On the systems side, I advocate for "System-First AI," where we evaluate AI based on the full deployed system: hardware, latency, cybersecurity, and human operators.

Recently, our collaborative team concluded a DOE project where we developed data-efficient AI methods to adapt to unseen cyberattacks, successfully deploying this technology with our utility partner, Southern Company, in a live power substation. Closing the loop from real system requirements to a working deployment in critical infrastructure was an incredible milestone.

What I love most is the freedom to explore important problems, guided by the goal of creating a real impact on society. We are in a period where AI is creating both remarkable opportunities and serious challenges across critical infrastructure and cybersecurity.

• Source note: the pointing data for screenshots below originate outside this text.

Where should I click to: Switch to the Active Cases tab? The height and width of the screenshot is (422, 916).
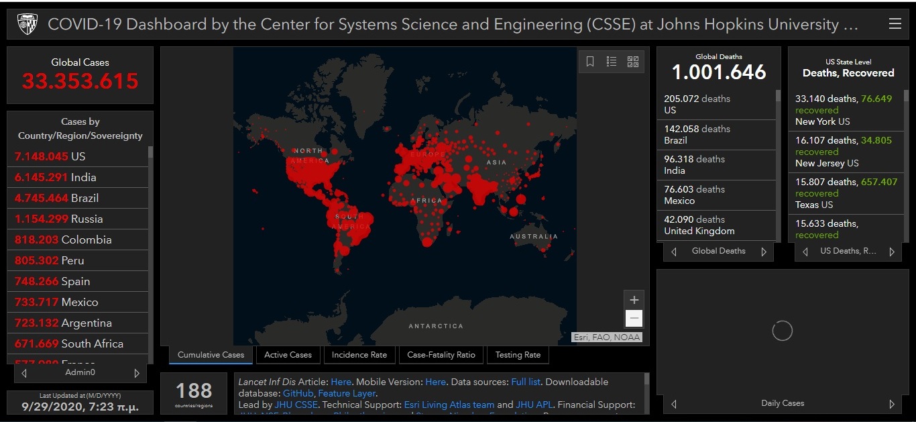(288, 355)
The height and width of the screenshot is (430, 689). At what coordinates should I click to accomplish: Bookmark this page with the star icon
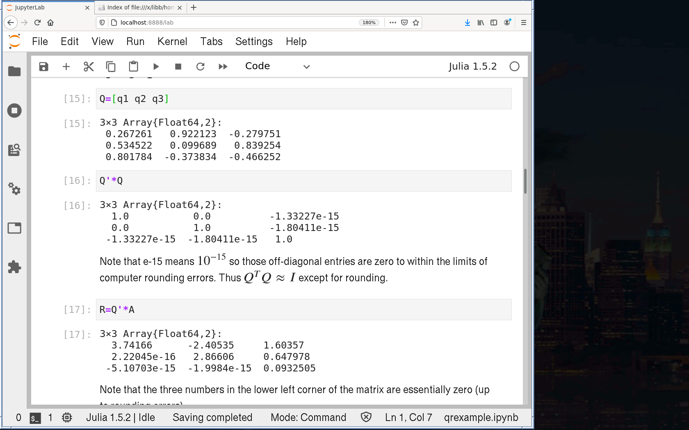(x=416, y=23)
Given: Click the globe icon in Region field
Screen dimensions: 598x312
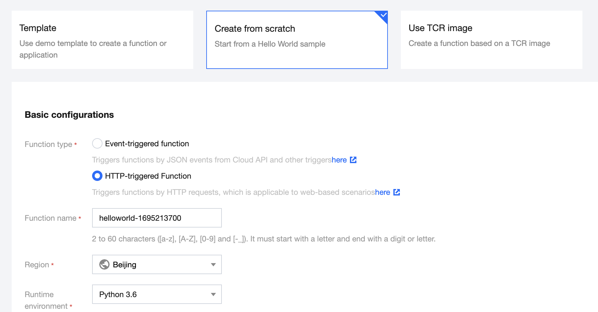Looking at the screenshot, I should 104,264.
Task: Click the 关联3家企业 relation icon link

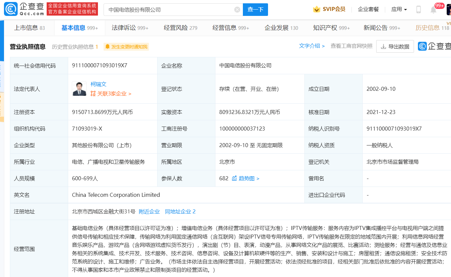Action: (x=111, y=94)
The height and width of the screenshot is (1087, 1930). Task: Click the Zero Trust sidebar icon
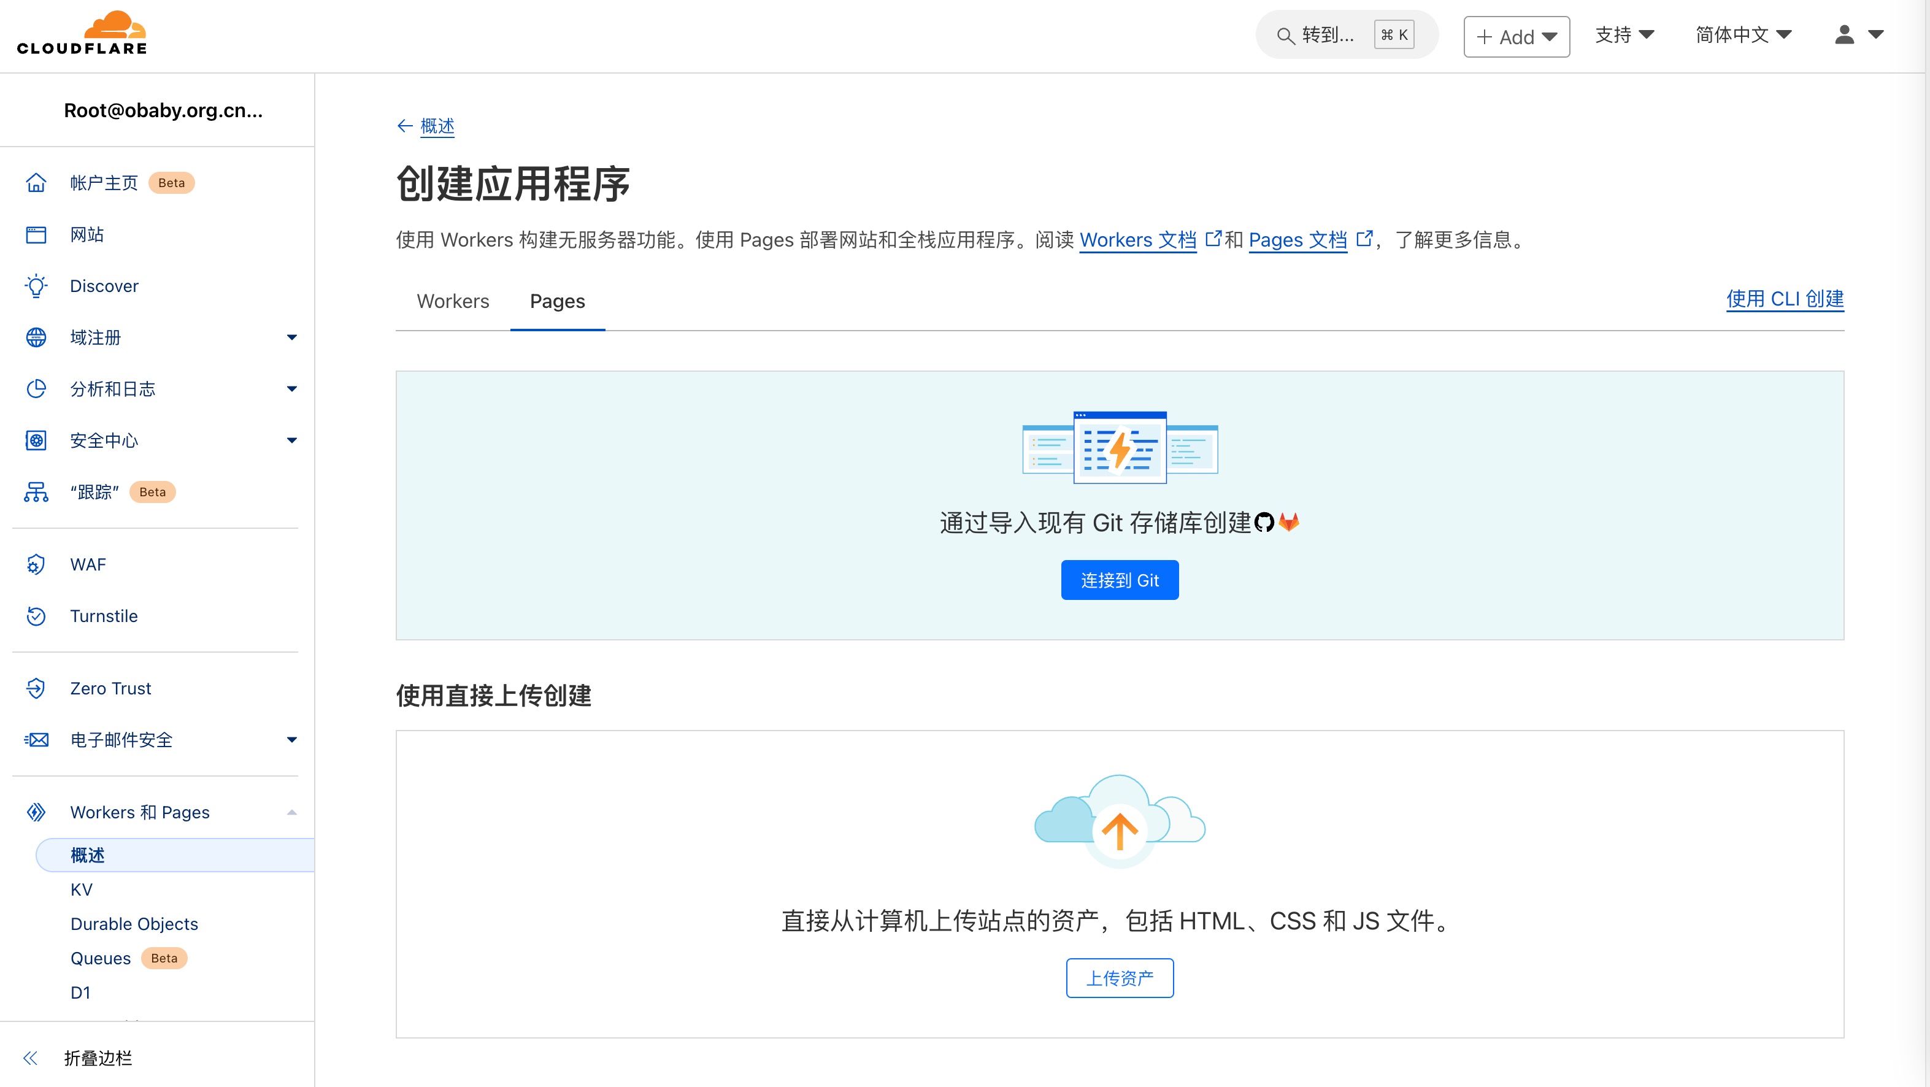(x=36, y=688)
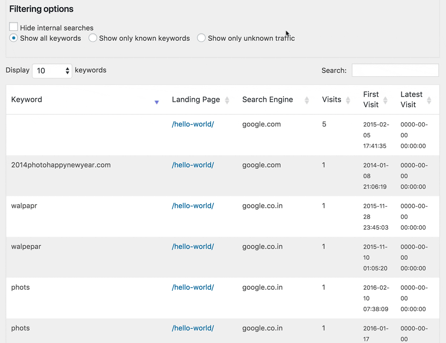Open /hello-world/ link for walpepar keyword

193,247
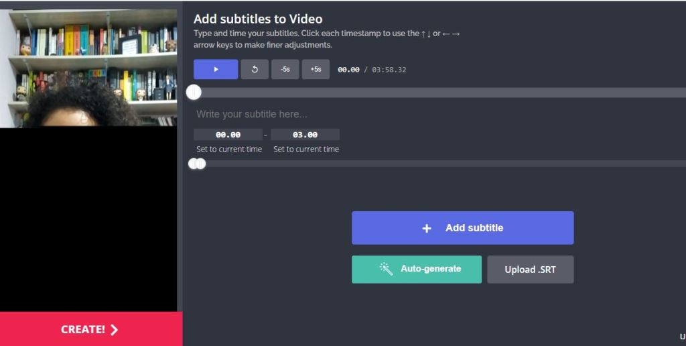686x346 pixels.
Task: Click the restart video circular arrow icon
Action: pos(255,69)
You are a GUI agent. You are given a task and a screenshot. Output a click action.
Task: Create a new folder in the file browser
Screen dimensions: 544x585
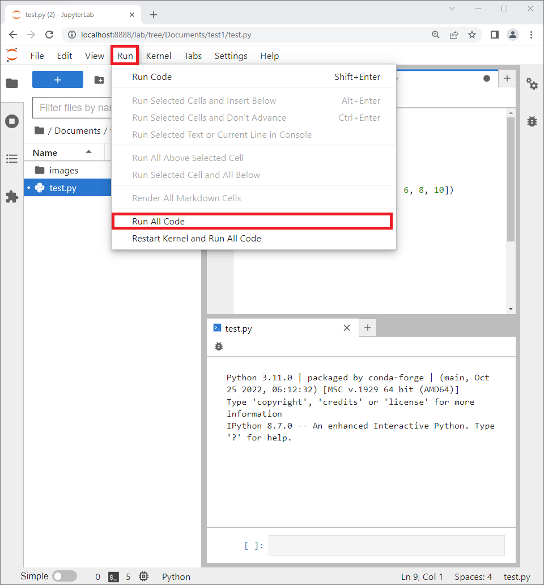(100, 79)
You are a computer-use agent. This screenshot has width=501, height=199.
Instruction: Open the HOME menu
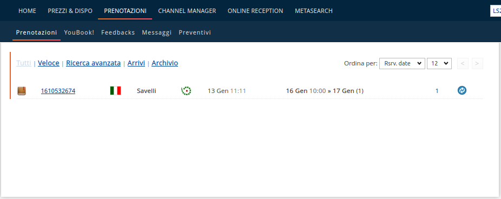coord(27,11)
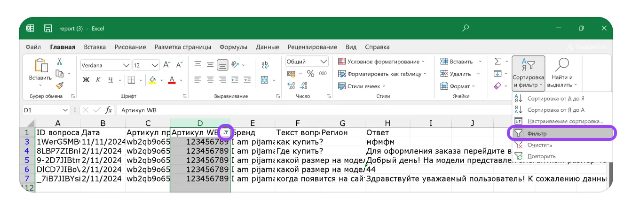
Task: Click filter dropdown arrow in Артикул WB header
Action: coord(226,133)
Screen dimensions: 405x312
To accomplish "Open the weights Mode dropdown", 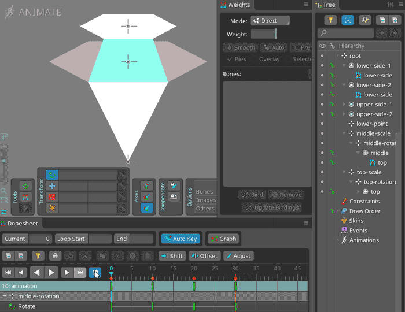I will (x=270, y=21).
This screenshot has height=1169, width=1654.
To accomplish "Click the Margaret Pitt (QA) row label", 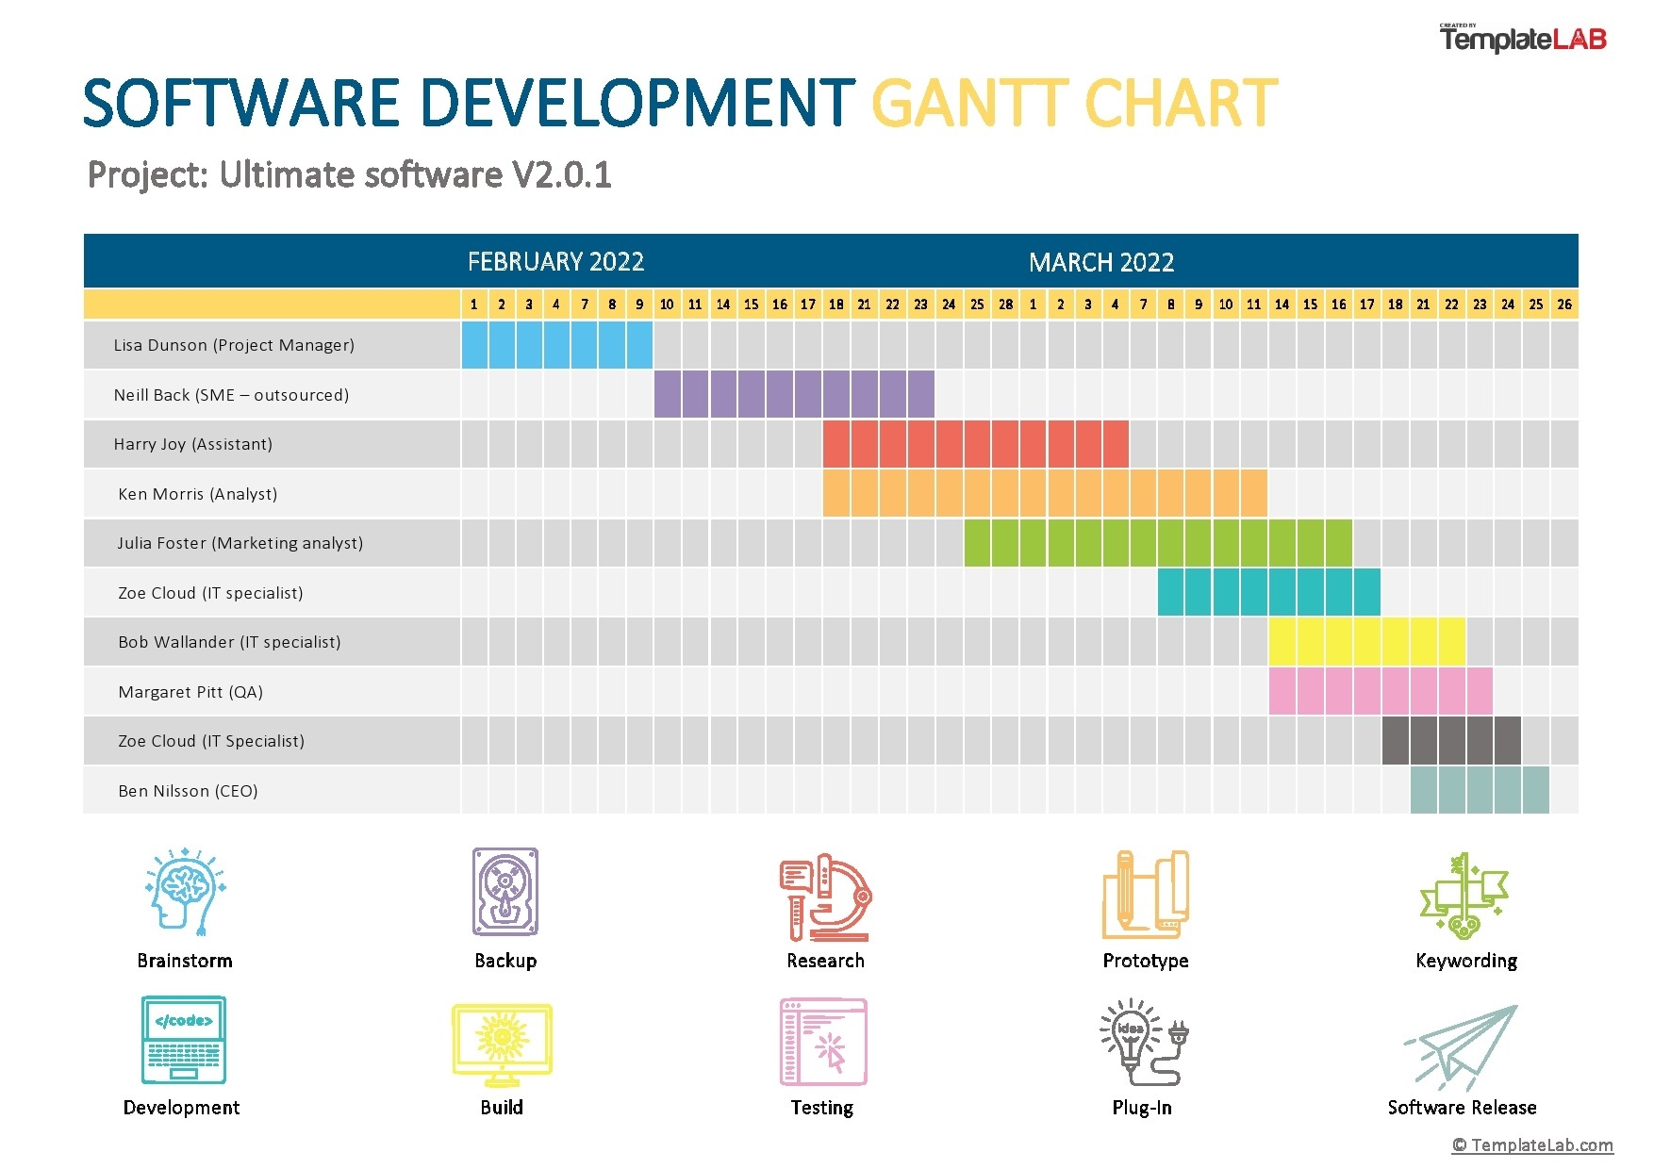I will [x=190, y=691].
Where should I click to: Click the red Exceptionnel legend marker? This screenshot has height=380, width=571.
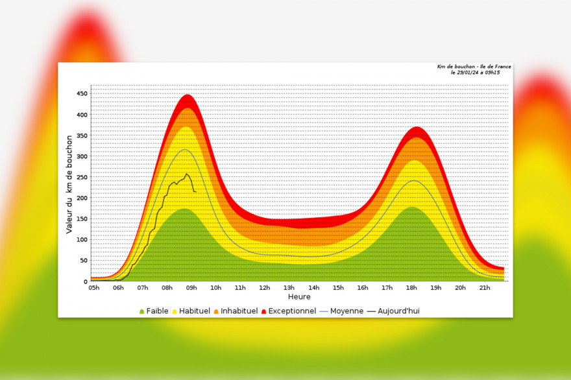click(x=263, y=312)
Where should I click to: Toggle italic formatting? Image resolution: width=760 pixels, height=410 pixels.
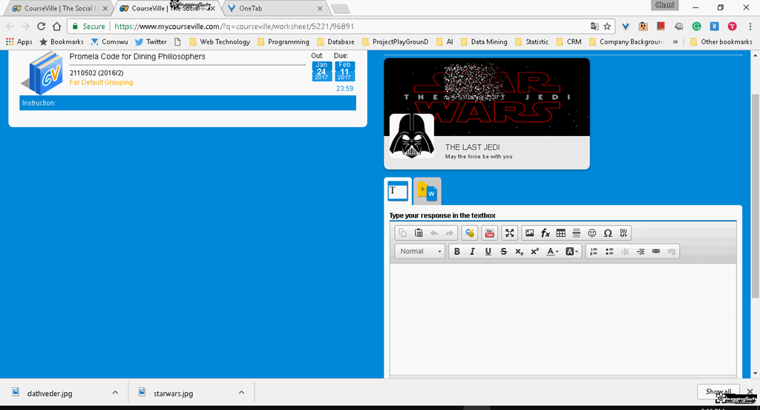[472, 252]
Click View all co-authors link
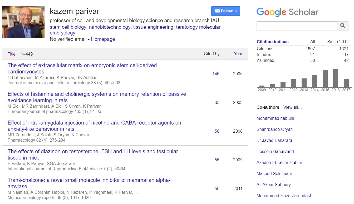 [292, 107]
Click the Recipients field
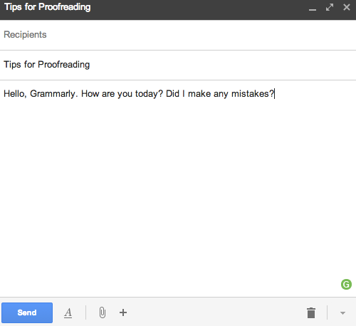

A particularly meaningful moment was seeing the AI technology our collaborative team developed actually deployed in a Southern Company power substation, actively monitoring for cybersecurity incidents. It was incredibly rewarding to see our utility partners go the extra mile to set that up with us, turning an industry-academic collaboration from research ideas into a real system that protects critical infrastructure.

Receiving this fellowship means a great deal to me because it shows that my work is supported at the college level and that I am part of a strong, collaborative ecosystem. I am immensely grateful for the mentors, ECE colleagues, students, and industry partners who make this work possible.

I plan to use the fellowship to directly support my students in their research and professional development. More broadly, it will help my group push the frontiers of trustworthy AI, building systems that are safer, more reliable, and aligned with the needs of society.

AP Faculty Excellence

From left: David Knight, Mary Brewer and Rose Hu.

Mary Brewer is a dedicated academic advisor whose work has transformed the undergraduate experience in electrical and computer engineering. With more than 25 years of service, she expertly guides hundreds of students each year, helping them navigate a complex and evolving curriculum while providing individualized support that drives student success and retention. Through her deep expertise, compassion, and commitment to student success, she has made a lasting difference in the lives and careers of countless Hokies.

One of the things that I love the most about my job is meeting the students and building relationship. The thing that inspires me and motivates me every day is to see students be successful in reaching their goals, not just academic goals, but also their career goals, personal goals, and life goals. Whether it’s watching a student who struggled academically earn their Electrical or Computer Engineering degree, seeing an ROTC student commission to military service, or helping a student find their niche, at the end of the day, I am successful because my students are successful. And that's what motivates me every day - hoping that at some point during that day, I will have an impact, no matter how great or small, on a student and their success.

I am extremely humbled and honored to have received this award. A special thanks to Dan Stilwell, Virgilio Centeno and the Honorifics Committee for nominating me. I'm grateful to work in a department that recognizes the importance of our AP faculty and Advising Team - a team that offers support not only for our students, but for each other.